**TEXT BLOCK:**
To hold Apple, or any other tech giant that happens to use tin-based solder (all of them) responsible for what's happening at the bottom here seems rather harsh. Why not critique the government itself?
You say that as if it's an either/or proposition. That's not how responsibility works. Let's walk up the chain again:
1. Some (relatively) poor people mine some tin without a license or whatever they need from the government. They are fully responsible for the legal, environmental, and ethical consequences of their actions.
2. The miners then sell the ore to a smelter. By accepting the ore in trade, the smelter is accepting responsibility for where it came from. This does not negate the miners' responsibility; it is a separate but equal responsibility.
3. The smelter then sells their tin via the state-owned exporter. At this point the state accepts responsibility.
4. Solder manufacturers buy the tin to make solder, adding themselves to the list of responsible parties. But their are many solder manufacturers, and they don't all use all of the tin, so their responsibility is proportional to the amount of tainted tin they take on.
5. Electronics manufacturers buy the solder; now they're sharing the responsibilty as well, again, proportional to their use.
6. Now we buy the electronics and must accept our share of the responsibility. But of the 55,000 metric tons of tin produced in Indonesia annually, each of us individually may be responsible for a few to a few hundred kilograms, depending on what we buy and what we make.
In short, responsibility is not like a hot potato to be passed around; it's a virus. Passing it on doesn't mean you're rid of it.
Looking down the chain, we each individually bear a small burden of responsibility. Apple, the solder manufacterers, and the Indonesian state can all be considered aggregators of responsibility, because they hold responsibility equal to that of all of their customers. From the state to the smelters and then to the miners, responsibility is spread back out a bit.
So from that point of view, the Indonesian state seems the most logical point of attack, because as you say its monopolistic position means it aggregates the sum total of responsibility for illicit tin mining in Indonesia. From a purely ethical standpoint, it is the largest holder of responsibility.
But from a strategic change management position, Indonesia is a very poor target, because it is a sovereign nation, giving it the explicit right to control both the definition and the enforcement of laws within its borders. If it decides to define laws such that these people are mining illegally, but not to enforce those laws, then it has that right. Certainly there are international treaties and human rights laws which can trump these national laws, but enforcing those is difficult and has unpredictable levels of success.
Apple, on the other hand, is an excellent target, for reasons which appear to be deliberately engineered by Apple. Apple has positioned itself in the high-end aspirational range of the electronics goods market, partly by setting very clear social responsibility goals for itself and its suppliers, and by enforcing them.
So if you actually want to effect such change in an arena where Apple is a serious player, you highlight Apple's responsibility, because Apple's position is sensitive to such criticism.

**WHAT TO WORK ON:**
1. Quote a section of the passage on tin-mining responsibility word for word, beginning at the words "Looking down the" and stopping after "holder of responsibility.".
2. Decide whether each statement agrees with the passage on tin-mining responsibility. Answer yes or no for each and quote the passage's deciding words. (a) The smelter's acceptance of responsibility cancels the miners' responsibility. (b) Indonesia produces 55,000 metric tons of tin each year. (c) Apple is described as an excellent target.

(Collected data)
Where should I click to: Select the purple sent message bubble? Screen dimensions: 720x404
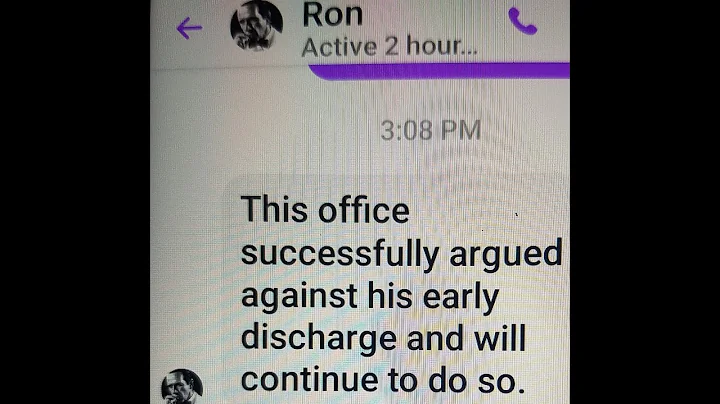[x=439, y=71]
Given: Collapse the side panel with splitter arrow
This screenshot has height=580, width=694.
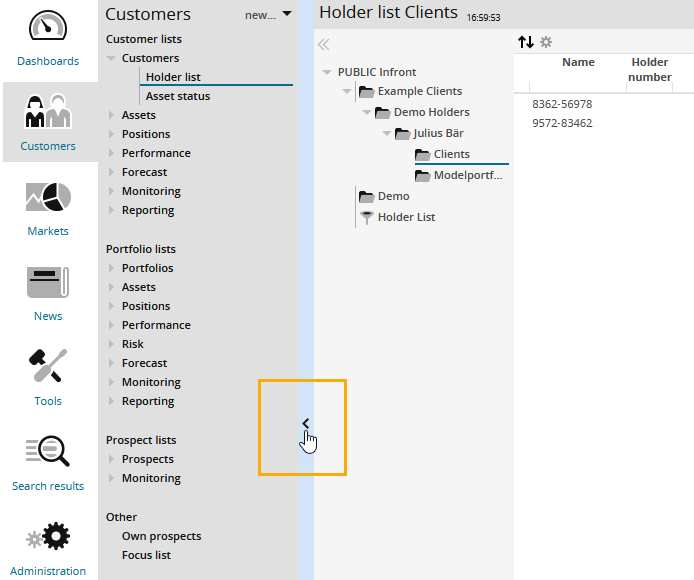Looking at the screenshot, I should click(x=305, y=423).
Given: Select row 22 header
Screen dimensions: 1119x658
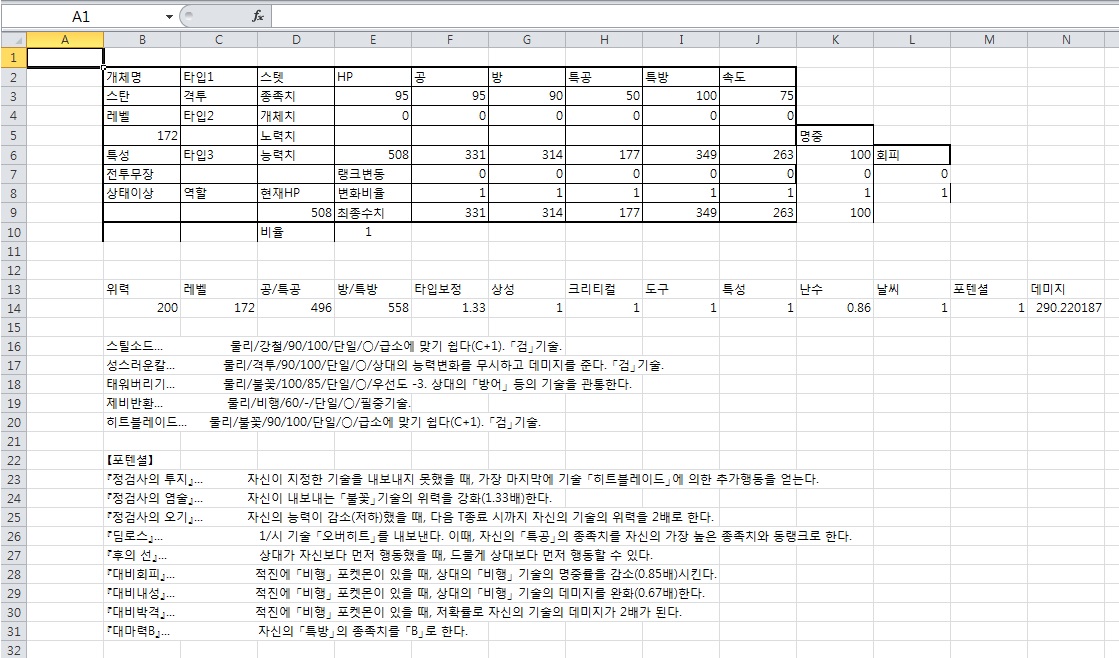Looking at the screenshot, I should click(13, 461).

**RESULTS FOR THE EXERCISE:**
1.
Looking down the chain, we each individually bear a small burden of responsibility. Apple, the solder manufacterers, and the Indonesian state can all be considered aggregators of responsibility, because they hold responsibility equal to that of all of their customers. From the state to the smelters and then to the miners, responsibility is spread back out a bit.
So from that point of view, the Indonesian state seems the most logical point of attack, because as you say its monopolistic position means it aggregates the sum total of responsibility for illicit tin mining in Indonesia. From a purely ethical standpoint, it is the largest holder of responsibility.

2.
(a) No: "This does not negate the miners' responsibility; it is a separate but equal responsibility."
(b) Yes: "of the 55,000 metric tons of tin produced in Indonesia annually"
(c) Yes: "Apple, on the other hand, is an excellent target"